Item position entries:
☆ ☆ ☆ ☆

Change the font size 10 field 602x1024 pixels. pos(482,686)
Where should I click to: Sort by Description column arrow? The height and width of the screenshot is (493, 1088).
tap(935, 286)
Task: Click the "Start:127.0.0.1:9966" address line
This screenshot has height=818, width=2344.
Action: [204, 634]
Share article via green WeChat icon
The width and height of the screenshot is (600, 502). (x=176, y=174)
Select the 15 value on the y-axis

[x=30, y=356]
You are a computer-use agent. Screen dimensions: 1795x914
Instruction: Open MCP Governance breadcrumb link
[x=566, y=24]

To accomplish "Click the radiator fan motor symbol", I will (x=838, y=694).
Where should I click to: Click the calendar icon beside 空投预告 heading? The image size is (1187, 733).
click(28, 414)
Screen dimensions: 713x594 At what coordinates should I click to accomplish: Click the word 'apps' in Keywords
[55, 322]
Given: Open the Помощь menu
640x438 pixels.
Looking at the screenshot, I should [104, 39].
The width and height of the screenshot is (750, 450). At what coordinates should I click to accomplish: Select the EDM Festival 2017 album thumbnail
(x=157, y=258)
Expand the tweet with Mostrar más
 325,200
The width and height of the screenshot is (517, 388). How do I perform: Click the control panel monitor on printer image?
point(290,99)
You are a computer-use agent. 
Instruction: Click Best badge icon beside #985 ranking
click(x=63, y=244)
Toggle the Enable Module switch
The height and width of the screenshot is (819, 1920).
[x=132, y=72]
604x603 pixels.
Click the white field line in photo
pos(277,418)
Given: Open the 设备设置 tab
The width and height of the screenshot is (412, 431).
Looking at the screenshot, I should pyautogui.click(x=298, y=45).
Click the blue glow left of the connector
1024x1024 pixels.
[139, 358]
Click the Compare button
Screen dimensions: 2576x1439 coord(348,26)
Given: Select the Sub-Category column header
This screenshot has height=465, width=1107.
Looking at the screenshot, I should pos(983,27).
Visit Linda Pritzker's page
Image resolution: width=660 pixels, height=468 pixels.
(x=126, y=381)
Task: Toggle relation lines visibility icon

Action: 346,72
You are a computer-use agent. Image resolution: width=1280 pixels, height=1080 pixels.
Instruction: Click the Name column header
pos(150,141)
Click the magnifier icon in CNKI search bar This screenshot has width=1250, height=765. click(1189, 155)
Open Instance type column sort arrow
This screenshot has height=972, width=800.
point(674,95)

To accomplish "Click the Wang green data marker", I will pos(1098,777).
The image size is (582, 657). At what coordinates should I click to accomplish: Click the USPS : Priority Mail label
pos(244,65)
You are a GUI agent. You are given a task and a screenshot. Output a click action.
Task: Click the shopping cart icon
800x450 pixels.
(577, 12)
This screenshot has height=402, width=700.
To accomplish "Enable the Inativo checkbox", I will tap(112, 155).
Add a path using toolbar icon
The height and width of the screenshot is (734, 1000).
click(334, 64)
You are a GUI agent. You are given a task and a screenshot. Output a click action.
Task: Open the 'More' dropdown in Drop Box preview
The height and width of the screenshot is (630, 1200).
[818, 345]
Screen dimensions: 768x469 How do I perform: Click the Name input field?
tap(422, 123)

☆ ☆ ☆ ☆

Select every line in the item position entries above that contains the word "accomplish", and copy each one.

Exercise response
To accomplish "Click the radiator fan motor symbol", I will (x=838, y=694).
Screen dimensions: 713x594 At what coordinates should I click to accomplish: Click the word 'apps' in Keywords
The width and height of the screenshot is (750, 450). At what coordinates should I click to accomplish: Select the EDM Festival 2017 album thumbnail
To accomplish "Click the Wang green data marker", I will pos(1098,777).
The image size is (582, 657). At what coordinates should I click to accomplish: Click the USPS : Priority Mail label
To accomplish "Enable the Inativo checkbox", I will tap(112, 155).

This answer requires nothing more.